» **CONSIGNE A**
Résumez le compte rendu en deux phrases.
» **CONSIGNE B**
Recopiez tel quel le passage du compte rendu qui commence par « Ce compte rendu » et se termine par « les langues (CECR). ».

::: EXTRAIT CITÉ

L’ouvrage Enseigner le français aux publics adolescents de Valeria Catalano propose une analyse approfondie de l’enseignement du français langue étrangère (FLE) et du français langue seconde (FLS) auprès des adolescents du secondaire dans les contextes européens et nord-américains. L’auteure met en lumière des résultats inégaux, quel que soit le statut du français dans les programmes scolaires, et souligne le besoin croissant de soutien, notamment de la part des enseignants. Elle invite à identifier les facteurs qui expliquent ces performances avant de repenser les approches pédagogiques.

Le livre s’articule autour de plusieurs axes complémentaires : le statut et la diffusion du français, les pratiques didactiques et cadres pédagogiques, les résultats des élèves et le rôle de l’enseignant, ainsi que la pertinence et l’application des approches cognitives et psychologiques adaptées aux adolescents. Par ailleurs, Catalano illustre ses propos à travers des parcours pratiques et fiches pédagogiques.

Ce compte rendu présentera d’abord les analyses de l’auteure sur l’univers d’usage du français et son enseignement. Il abordera ensuite son étude des cadres didactiques, des résultats scolaires et des facteurs d’influence. Enfin, il s’intéressera aux approches pédagogiques et fiches pratiques proposées, en mettant l’accent sur les outils favorisant un apprentissage actif, ciblé et guidé. Ces démarches visent, selon l’auteure, à dépasser les cadres habituels et purement pragmatiques promus notamment par le Cadre européen commun de référence pour les langues (CECR).

::::::
::: DONNÉES

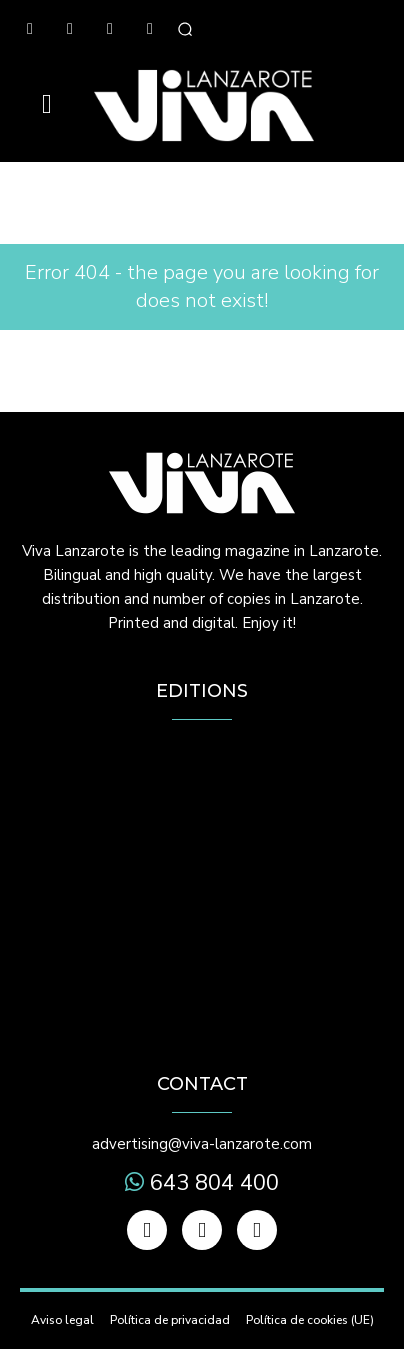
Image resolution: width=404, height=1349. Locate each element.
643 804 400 (211, 1183)
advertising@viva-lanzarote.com (202, 1144)
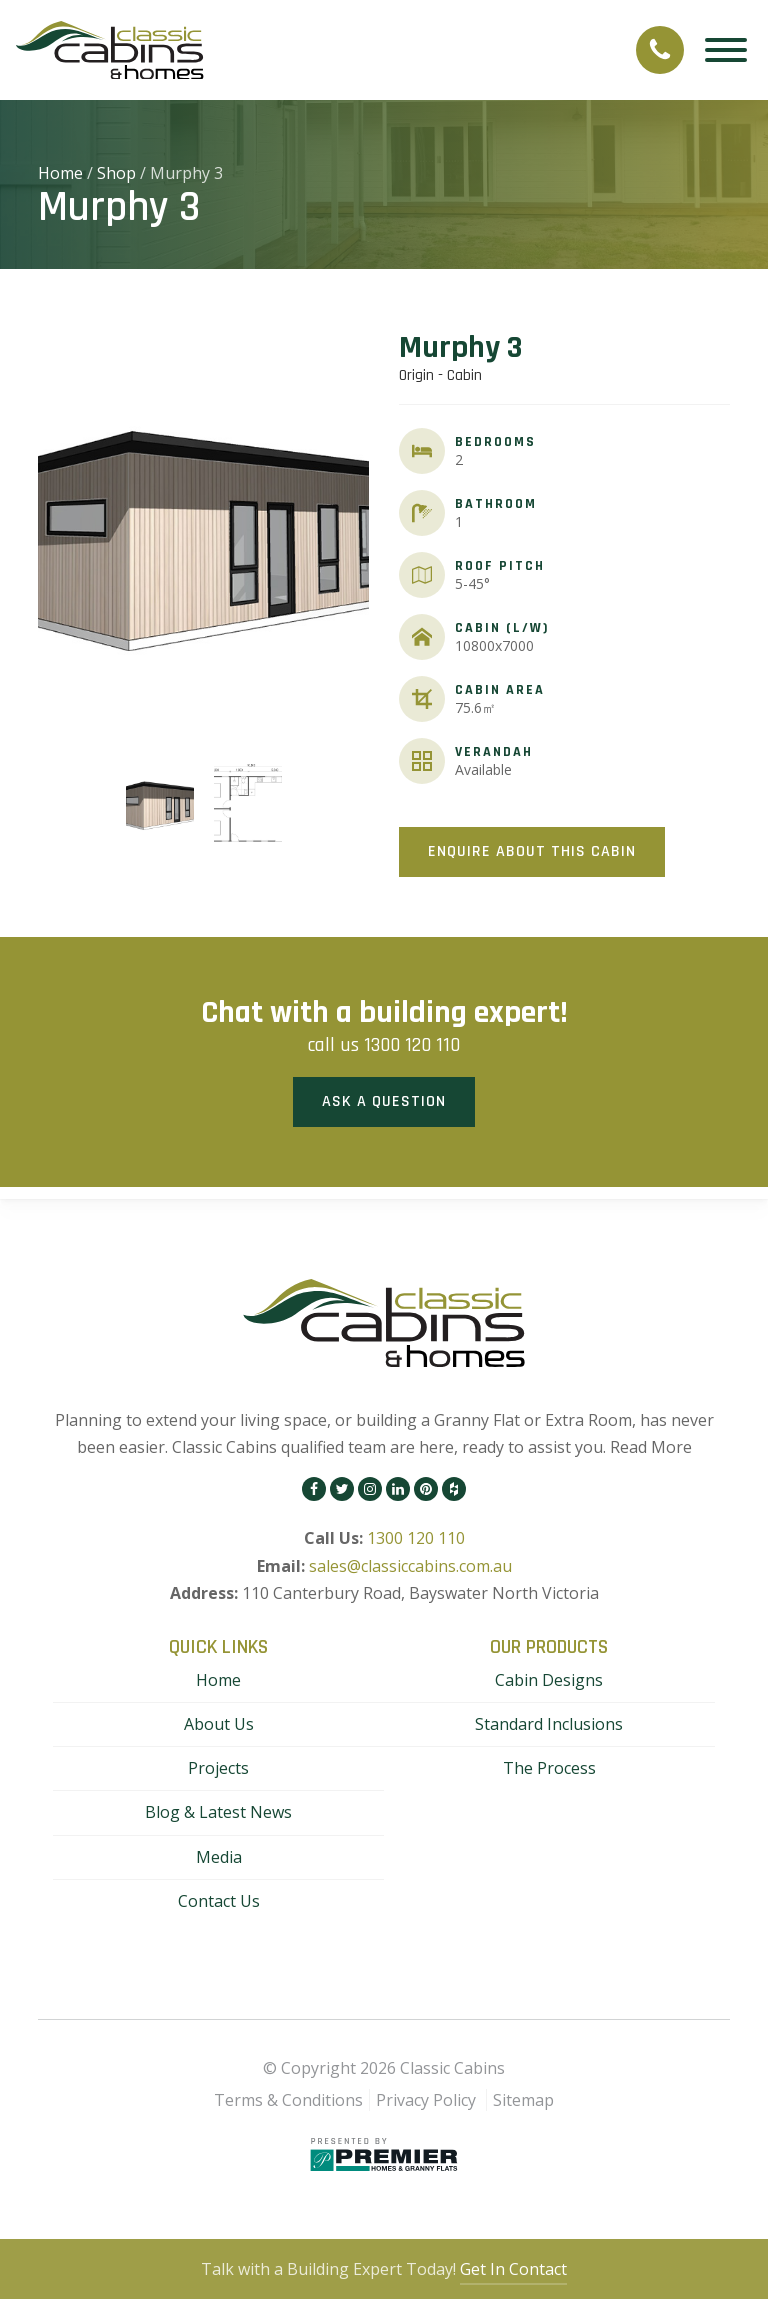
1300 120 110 (412, 1045)
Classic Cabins (452, 2068)
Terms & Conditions (288, 2100)
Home (60, 173)
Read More (651, 1447)
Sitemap (523, 2100)
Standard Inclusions (549, 1724)
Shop (116, 173)
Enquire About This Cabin (532, 851)
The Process (549, 1768)
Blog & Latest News (218, 1812)
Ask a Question (384, 1101)
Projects (218, 1768)
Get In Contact (513, 2269)
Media (219, 1857)
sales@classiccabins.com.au (410, 1566)
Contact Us (219, 1901)
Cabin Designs (549, 1680)
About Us (219, 1724)
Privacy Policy (426, 2100)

::::::

» **RÉPONSE A**
Dans son ouvrage, Valeria Catalano analyse l’enseignement du FLE et du FLS aux adolescents du secondaire en Europe et en Amérique du Nord. Elle y relève des résultats inégaux et un besoin croissant de soutien, notamment chez les enseignants, et organise son propos autour du statut du français, des pratiques didactiques, des résultats des élèves, du rôle de l’enseignant et des approches cognitives et psychologiques, illustrées par des parcours pratiques et des fiches pédagogiques.

» **RÉPONSE B**
Ce compte rendu présentera d’abord les analyses de l’auteure sur l’univers d’usage du français et son enseignement. Il abordera ensuite son étude des cadres didactiques, des résultats scolaires et des facteurs d’influence. Enfin, il s’intéressera aux approches pédagogiques et fiches pratiques proposées, en mettant l’accent sur les outils favorisant un apprentissage actif, ciblé et guidé. Ces démarches visent, selon l’auteure, à dépasser les cadres habituels et purement pragmatiques promus notamment par le Cadre européen commun de référence pour les langues (CECR).